>>

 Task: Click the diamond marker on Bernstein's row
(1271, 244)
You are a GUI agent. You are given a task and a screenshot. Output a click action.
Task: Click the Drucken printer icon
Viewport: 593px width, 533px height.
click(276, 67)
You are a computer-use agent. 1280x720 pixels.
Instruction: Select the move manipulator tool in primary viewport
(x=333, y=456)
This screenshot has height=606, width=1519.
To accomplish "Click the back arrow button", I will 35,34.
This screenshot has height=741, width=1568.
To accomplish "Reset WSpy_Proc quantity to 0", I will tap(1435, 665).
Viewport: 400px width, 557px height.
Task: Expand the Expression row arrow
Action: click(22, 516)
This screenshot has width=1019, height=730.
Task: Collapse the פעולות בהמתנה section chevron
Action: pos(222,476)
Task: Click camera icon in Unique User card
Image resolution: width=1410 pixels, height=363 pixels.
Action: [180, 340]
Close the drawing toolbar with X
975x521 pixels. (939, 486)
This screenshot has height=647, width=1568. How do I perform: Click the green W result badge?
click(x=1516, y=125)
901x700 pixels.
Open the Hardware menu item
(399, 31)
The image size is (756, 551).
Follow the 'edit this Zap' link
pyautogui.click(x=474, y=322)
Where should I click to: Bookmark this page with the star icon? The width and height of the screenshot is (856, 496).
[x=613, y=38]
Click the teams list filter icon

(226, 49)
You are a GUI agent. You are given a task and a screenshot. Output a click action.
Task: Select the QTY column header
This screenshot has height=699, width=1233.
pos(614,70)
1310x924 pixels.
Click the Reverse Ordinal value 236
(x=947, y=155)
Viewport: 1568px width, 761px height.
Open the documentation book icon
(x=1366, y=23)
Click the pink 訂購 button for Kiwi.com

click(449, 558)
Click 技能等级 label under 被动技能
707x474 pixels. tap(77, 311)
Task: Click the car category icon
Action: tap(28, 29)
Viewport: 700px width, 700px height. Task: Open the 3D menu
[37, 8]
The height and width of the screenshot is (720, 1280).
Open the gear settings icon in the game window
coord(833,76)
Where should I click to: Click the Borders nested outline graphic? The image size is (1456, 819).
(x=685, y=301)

<<

§ **WHAT THE TASK REQUIRES**: Could you type out every entry again exactly as it stands?

§ **RESULT BELOW**:
 Task: Click the diamond marker on Bernstein's row
(1271, 244)
You are a GUI agent. You are given a task and a screenshot. Output a click action.
Task: Click the Drucken printer icon
Viewport: 593px width, 533px height.
click(276, 67)
You are a computer-use agent. 1280x720 pixels.
Instruction: Select the move manipulator tool in primary viewport
(x=333, y=456)
This screenshot has height=606, width=1519.
To accomplish "Click the back arrow button", I will 35,34.
This screenshot has height=741, width=1568.
To accomplish "Reset WSpy_Proc quantity to 0", I will tap(1435, 665).
Viewport: 400px width, 557px height.
Task: Expand the Expression row arrow
Action: click(22, 516)
This screenshot has width=1019, height=730.
Task: Collapse the פעולות בהמתנה section chevron
Action: pos(222,476)
Task: Click camera icon in Unique User card
Image resolution: width=1410 pixels, height=363 pixels.
Action: [180, 340]
Close the drawing toolbar with X
975x521 pixels. (939, 486)
This screenshot has height=647, width=1568. How do I perform: Click the green W result badge?
click(x=1516, y=125)
901x700 pixels.
Open the Hardware menu item
(399, 31)
The image size is (756, 551).
Follow the 'edit this Zap' link
pyautogui.click(x=474, y=322)
Where should I click to: Bookmark this page with the star icon? The width and height of the screenshot is (856, 496).
[x=613, y=38]
Click the teams list filter icon

(226, 49)
You are a GUI agent. You are given a task and a screenshot. Output a click action.
Task: Select the QTY column header
This screenshot has height=699, width=1233.
pos(614,70)
1310x924 pixels.
Click the Reverse Ordinal value 236
(x=947, y=155)
Viewport: 1568px width, 761px height.
Open the documentation book icon
(x=1366, y=23)
Click the pink 訂購 button for Kiwi.com

click(449, 558)
Click 技能等级 label under 被动技能
707x474 pixels. tap(77, 311)
Task: Click the car category icon
Action: tap(28, 29)
Viewport: 700px width, 700px height. Task: Open the 3D menu
[37, 8]
The height and width of the screenshot is (720, 1280).
Open the gear settings icon in the game window
coord(833,76)
Where should I click to: Click the Borders nested outline graphic? The image size is (1456, 819).
(x=685, y=301)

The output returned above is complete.